Her jaw tightens. “You think I look broken?”

“No. I know broken. I know what it smells like, sounds like, bleeds like.” I gesture toward her with a flick of my hand. “And my sweet doll, you’re wearing it like perfume.”

Her laugh comes out hollow as she shakes her head, the movement making a trace of hair fall down across her cheek. I have to fight back the urge to slide it back behind her ear again.

"My fiancé. Well… ex -fiancé now, I suppose. Marcus Forbes."

The word catches in her throat like broken glass, and I take note of that name for another day. I lean forward, elbows on my knees. Something dark and oh-so familiar stirs in my chest – the taste of betrayal.

"Now we're getting somewhere. And what did he do?"

"I caught him." She wraps her arms around herself. "With my best friend. On our couch. Came home early, and there they were, barely even looking sorry for themselves."

I lean back, studying her like a painting no one’s touched in years.

And suddenly, everything fits.

The reason she didn’t run when a man with a gun broke down her door. Because in her world? That wasn’t the worst thing that had happened that day.

She was already bleeding. I just showed up in time to watch.

I run my tongue across my teeth and shake my head once.

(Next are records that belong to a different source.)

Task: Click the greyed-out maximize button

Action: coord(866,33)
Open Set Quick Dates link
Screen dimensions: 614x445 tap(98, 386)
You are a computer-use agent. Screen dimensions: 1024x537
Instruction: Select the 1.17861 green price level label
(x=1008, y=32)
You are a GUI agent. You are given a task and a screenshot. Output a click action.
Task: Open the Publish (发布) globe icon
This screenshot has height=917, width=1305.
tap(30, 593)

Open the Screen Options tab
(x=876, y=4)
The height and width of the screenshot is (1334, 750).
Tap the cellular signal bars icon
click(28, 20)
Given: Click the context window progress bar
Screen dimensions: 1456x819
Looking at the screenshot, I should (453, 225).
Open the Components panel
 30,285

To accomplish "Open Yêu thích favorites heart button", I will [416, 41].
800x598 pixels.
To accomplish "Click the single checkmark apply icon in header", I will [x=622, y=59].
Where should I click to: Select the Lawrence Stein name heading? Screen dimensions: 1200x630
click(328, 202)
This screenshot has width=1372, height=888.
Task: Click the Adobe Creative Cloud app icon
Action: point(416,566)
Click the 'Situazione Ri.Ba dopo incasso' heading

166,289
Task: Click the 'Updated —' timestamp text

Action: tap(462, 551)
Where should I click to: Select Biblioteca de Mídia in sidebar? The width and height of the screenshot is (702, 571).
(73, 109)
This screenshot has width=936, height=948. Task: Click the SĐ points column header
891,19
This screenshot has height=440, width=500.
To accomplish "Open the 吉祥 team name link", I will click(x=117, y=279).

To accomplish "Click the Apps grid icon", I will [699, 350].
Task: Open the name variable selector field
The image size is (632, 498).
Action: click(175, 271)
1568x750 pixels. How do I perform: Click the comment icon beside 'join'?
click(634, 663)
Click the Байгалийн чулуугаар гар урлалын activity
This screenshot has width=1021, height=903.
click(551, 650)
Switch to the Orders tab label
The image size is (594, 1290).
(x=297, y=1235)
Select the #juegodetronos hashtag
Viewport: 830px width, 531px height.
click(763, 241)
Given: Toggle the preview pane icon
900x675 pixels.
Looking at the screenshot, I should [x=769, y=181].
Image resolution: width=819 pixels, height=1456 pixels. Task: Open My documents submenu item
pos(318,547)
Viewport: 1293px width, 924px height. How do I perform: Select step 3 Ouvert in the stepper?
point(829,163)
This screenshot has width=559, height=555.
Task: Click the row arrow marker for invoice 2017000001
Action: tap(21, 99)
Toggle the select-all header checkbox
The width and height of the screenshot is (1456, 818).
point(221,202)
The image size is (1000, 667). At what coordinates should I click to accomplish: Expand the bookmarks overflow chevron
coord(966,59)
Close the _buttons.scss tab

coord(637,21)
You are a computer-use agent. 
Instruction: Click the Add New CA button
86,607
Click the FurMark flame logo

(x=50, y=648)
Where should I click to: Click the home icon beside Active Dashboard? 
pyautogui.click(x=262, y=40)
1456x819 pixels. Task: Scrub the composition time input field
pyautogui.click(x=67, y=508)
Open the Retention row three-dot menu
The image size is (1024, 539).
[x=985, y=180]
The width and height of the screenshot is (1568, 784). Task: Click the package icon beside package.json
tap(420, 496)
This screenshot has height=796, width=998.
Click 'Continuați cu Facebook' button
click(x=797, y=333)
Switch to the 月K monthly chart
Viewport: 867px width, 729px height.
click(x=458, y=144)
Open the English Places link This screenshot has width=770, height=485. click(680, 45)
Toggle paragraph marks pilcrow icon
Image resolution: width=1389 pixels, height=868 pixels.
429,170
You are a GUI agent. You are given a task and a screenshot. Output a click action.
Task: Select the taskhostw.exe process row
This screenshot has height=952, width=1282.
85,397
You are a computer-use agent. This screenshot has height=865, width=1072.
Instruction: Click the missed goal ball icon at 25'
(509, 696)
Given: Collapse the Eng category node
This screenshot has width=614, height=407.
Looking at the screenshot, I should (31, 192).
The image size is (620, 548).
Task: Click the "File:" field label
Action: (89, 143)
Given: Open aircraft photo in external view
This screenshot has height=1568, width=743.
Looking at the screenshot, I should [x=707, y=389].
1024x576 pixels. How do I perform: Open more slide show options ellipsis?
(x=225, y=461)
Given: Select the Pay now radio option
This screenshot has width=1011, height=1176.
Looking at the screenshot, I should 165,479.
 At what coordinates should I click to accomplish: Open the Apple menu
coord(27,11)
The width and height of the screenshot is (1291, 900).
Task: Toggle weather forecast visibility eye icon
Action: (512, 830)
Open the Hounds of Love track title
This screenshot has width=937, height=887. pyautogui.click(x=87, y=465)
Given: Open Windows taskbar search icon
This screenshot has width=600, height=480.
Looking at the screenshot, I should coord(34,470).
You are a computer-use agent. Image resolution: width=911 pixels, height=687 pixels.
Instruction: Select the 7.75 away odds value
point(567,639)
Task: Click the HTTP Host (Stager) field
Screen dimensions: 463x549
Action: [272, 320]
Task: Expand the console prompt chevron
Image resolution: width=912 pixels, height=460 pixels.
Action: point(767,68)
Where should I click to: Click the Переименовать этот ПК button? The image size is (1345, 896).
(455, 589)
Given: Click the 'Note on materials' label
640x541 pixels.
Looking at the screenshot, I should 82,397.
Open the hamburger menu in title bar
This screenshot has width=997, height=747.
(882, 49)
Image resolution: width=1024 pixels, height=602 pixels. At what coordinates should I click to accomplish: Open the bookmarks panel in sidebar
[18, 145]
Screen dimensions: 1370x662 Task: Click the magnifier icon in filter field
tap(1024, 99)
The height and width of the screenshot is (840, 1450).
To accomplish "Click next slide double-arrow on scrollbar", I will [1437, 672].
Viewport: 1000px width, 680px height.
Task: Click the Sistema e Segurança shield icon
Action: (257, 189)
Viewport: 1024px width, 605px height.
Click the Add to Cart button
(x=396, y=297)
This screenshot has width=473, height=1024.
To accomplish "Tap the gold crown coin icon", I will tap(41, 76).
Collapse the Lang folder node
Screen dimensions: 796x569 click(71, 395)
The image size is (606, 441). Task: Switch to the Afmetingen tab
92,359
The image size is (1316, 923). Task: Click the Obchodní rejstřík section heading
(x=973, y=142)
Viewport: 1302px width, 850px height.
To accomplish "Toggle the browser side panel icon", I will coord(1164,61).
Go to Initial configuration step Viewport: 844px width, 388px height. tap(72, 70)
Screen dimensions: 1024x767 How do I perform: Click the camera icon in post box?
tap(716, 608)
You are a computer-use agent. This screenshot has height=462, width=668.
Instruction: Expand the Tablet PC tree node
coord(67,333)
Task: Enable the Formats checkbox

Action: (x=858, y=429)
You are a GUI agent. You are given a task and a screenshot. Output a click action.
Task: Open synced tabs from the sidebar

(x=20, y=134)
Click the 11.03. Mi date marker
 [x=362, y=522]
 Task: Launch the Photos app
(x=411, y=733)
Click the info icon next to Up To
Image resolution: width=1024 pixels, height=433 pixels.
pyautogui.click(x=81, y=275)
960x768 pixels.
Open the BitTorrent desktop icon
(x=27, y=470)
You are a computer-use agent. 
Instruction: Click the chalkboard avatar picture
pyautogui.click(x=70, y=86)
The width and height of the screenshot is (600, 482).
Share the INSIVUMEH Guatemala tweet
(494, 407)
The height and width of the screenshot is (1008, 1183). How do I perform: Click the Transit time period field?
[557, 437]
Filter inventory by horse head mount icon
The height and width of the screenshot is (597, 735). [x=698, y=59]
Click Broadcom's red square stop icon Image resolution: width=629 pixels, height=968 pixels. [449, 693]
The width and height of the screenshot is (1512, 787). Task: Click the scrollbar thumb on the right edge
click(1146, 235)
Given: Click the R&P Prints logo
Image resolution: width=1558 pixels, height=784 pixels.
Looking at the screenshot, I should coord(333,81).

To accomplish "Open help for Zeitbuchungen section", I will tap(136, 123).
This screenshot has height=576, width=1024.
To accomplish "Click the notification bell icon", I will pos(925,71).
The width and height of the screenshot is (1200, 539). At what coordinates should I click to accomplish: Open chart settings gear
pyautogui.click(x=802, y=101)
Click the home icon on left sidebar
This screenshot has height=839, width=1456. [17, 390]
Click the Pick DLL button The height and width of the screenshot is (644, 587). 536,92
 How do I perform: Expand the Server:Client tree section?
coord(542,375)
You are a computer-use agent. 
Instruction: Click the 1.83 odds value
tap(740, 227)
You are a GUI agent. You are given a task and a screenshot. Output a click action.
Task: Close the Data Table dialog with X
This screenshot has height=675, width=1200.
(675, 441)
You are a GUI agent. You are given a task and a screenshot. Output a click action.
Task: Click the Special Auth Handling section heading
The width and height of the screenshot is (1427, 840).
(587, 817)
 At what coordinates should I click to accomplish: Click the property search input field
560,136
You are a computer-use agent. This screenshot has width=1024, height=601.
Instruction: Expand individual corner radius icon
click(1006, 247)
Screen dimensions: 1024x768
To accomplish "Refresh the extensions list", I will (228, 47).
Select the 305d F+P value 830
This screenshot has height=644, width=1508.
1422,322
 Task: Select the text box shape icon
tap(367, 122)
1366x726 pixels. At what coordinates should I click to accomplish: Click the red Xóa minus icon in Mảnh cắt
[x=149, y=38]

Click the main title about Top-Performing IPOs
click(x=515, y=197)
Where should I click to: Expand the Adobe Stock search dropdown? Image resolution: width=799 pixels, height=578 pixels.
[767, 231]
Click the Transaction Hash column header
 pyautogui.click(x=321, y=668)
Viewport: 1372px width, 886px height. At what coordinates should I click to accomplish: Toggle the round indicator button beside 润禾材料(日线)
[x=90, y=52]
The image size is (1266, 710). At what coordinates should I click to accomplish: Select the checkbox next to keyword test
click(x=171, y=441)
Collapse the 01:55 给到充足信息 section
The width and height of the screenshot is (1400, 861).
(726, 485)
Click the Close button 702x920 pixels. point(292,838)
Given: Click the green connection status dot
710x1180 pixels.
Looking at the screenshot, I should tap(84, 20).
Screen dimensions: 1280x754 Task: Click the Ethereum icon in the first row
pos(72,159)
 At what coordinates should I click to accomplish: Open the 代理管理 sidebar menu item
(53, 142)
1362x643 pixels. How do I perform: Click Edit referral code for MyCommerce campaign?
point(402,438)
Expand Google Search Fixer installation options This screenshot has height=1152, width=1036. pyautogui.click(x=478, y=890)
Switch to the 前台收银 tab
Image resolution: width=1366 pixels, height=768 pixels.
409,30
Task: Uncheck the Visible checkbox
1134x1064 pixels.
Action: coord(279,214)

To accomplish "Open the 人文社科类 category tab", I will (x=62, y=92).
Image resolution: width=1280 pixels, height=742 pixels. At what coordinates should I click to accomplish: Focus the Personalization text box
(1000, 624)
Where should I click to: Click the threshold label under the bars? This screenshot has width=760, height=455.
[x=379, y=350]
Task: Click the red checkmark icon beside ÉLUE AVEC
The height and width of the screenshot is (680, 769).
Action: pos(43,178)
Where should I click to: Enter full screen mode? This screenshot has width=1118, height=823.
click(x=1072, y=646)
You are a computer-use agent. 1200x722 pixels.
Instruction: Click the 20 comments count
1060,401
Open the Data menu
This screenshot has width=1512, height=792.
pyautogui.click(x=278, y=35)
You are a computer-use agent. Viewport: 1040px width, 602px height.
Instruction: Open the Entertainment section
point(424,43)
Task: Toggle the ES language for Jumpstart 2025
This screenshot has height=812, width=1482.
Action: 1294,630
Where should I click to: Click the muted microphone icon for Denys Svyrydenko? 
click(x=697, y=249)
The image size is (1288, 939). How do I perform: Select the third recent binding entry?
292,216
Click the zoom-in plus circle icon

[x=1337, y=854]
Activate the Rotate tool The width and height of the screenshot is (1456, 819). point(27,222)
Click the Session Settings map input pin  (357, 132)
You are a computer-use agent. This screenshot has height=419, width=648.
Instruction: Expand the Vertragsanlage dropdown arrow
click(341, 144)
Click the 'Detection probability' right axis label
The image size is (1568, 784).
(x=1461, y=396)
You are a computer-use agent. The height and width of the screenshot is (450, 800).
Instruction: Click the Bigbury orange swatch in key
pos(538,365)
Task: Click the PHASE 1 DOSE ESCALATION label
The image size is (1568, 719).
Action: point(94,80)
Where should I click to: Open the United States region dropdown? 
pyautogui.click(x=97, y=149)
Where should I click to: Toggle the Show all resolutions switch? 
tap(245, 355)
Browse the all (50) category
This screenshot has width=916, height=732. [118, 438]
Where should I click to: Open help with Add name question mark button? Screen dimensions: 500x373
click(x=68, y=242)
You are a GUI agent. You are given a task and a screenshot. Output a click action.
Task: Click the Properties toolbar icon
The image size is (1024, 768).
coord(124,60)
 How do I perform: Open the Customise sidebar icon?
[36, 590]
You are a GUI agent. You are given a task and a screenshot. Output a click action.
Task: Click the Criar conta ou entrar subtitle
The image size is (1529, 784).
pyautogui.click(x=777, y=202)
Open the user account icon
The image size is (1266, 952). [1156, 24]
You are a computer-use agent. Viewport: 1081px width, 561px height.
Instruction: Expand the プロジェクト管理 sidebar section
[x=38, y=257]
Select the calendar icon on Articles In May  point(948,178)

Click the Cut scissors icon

"When did all this happen?"

"Tonight. I walked in after I finished here and..." She shakes her head. "I couldn't stay there."

I don’t know why the thought of some slick-haired prick cheating on this woman makes my knuckles itch, but it does. It’s not sympathy. I don’t do that.

But something about the way she’s still sitting there, still upright, still not begging me to let her live— that earns a reaction.

I've seen a thousand forms of betrayal. Written them into contracts. Delivered them with bullets.

But this...this feels different. Personal.

And I don’t like how much I want to offer her something more than just survival.

"So that's why you were sleeping in my hotel," I murmur, studying the soft curve of her neck, the steel in her spine even as she breaks. "You poor thing."

Shifting in the chair, I lean down to draw a blade from my ankle holster. I move slowly, trying to make it obvious this is not a threat. Just a test.

"Stand."

Her eyes widen, but to my surprise, she rises without argument this time, the sheet clinging to curves that shouldn't interest me.

Moving closer, I let the blade slide against the sheet, parting the fabric again like water. Her chest rises above me as I reveal a pale tank top and simple cotton underwear.

Nothing special. Nothing that should make the blood rush to my cock.

But those eyes. They burn with something beyond terror. Recognition, maybe. Of what I am. Of the danger and power I possess.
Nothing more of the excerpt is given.